Rihard Jarc@RihardJarc
People are bearish on memory, but the leaked Claude Code source code is showing us some additional memory demand that the market hasn't priced in IMO.
1. The market thinks about AI memory demand as a server-side story: HBM on H100s/B200s for inference. What the bug reports reveal in this code is that the client-side of AI coding agents is also extraordinarily memory-hungry. Idle Claude Code processes growing to 15GB each, active sessions hitting 93-129GB. This matters because the feature flag pipeline (DAEMON, PROACTIVE, CRON) points toward future always-on background agents. If a developer has a persistent daemon agent running alongside their active sessions, you're looking at baseline memory consumption of 15-30GB+ just for Claude Code on a developer workstation - before they even open their IDE, browser, or anything else. This means either enterprise IT needs a big uplift to higher-RAM workstations or we move even more memory-hungry workloads towards the cloud.

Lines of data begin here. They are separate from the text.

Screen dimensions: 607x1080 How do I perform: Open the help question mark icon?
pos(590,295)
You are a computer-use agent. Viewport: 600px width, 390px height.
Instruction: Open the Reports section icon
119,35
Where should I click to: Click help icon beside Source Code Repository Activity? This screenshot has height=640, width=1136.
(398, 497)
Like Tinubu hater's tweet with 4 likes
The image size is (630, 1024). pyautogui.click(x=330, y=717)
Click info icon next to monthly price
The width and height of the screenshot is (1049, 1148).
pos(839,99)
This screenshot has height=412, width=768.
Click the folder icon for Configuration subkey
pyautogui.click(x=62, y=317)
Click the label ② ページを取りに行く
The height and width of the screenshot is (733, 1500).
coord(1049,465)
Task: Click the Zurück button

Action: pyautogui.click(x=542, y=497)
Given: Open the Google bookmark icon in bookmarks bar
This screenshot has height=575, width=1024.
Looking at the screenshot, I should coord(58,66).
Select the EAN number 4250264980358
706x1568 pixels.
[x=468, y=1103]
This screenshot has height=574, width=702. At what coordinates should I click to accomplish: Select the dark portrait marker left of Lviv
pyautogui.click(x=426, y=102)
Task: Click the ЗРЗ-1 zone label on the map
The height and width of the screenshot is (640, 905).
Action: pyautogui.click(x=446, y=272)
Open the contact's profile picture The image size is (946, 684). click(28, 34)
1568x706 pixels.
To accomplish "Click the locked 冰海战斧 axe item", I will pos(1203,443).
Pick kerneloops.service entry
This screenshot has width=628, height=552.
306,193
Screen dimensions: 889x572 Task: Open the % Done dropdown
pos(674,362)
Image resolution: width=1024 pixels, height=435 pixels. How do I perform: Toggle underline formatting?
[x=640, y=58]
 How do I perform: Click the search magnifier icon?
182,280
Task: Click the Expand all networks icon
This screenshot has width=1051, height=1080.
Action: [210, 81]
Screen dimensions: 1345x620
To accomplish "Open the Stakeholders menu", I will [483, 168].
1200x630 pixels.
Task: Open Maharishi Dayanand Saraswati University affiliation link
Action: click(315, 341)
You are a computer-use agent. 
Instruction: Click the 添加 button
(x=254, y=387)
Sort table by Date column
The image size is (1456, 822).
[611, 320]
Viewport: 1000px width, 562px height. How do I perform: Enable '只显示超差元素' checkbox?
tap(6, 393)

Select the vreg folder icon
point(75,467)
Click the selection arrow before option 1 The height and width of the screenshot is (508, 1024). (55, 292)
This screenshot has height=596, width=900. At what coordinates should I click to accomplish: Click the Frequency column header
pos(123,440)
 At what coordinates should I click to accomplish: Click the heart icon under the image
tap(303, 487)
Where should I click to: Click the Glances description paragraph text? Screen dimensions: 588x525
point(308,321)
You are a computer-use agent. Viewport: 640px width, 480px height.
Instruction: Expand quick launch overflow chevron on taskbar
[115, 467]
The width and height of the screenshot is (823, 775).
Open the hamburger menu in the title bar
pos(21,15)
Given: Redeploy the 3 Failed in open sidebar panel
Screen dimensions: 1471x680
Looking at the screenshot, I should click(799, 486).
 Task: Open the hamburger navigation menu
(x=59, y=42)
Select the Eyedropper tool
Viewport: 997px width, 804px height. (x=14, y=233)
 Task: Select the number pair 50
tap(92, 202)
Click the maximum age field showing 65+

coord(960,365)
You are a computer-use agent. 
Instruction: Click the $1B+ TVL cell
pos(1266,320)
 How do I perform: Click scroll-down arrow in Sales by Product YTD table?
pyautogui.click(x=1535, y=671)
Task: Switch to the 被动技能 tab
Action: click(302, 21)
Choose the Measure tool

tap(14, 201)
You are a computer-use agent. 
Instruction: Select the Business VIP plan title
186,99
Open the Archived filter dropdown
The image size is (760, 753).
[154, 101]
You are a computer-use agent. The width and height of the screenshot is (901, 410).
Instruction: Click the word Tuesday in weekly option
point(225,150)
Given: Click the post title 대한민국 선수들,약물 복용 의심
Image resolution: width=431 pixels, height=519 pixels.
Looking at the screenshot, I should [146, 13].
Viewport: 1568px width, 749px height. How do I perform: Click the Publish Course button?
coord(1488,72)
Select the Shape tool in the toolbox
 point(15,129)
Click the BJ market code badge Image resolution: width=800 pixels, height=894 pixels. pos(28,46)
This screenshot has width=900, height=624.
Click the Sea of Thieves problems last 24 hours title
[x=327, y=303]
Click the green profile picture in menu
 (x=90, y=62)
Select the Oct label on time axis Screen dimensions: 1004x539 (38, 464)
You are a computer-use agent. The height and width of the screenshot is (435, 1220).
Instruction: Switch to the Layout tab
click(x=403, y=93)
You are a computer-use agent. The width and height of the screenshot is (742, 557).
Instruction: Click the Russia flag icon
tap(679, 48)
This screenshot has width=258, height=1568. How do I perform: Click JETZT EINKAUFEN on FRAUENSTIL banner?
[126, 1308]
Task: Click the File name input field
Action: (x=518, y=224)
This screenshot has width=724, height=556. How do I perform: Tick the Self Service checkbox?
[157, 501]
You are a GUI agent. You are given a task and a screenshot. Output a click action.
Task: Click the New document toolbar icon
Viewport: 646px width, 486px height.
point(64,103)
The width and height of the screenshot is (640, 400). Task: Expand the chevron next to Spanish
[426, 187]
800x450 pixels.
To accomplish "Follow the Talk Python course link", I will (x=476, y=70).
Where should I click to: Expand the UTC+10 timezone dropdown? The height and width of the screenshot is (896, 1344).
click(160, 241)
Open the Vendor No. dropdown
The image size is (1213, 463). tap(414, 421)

2. The Auto Dream consolidation feature runs background Claude sessions to clean up memory files. One observed consolidation took 8-9 minutes processing 913 sessions. In other words, a meaningful fraction of Anthropic's token consumption is the system managing its own memory, not the user doing productive work. As memory systems get more sophisticated (team sync, cross-session event buses, memory consolidation), this overhead grows. It's a recursive cost - more memory features require more inference to manage memory. I don't think anyone is modeling this as a distinct line item in token consumption estimates.
3. 1M token context windows for Claude Code. Moving from 200K to 1M context is a 5x increase in KV cache memory per session on the server side. Combined with multi-agent (5-15x per user) and the proactive/daemon features (sessions that persist for hours/days instead of minutes), you get a compounding memory demand curve that's steeper than linear adoption growth that many analysts model.
Memory demand per active user is increasing faster than user count, because each user's sessions are getting longer, wider (more agents), and deeper (larger context windows).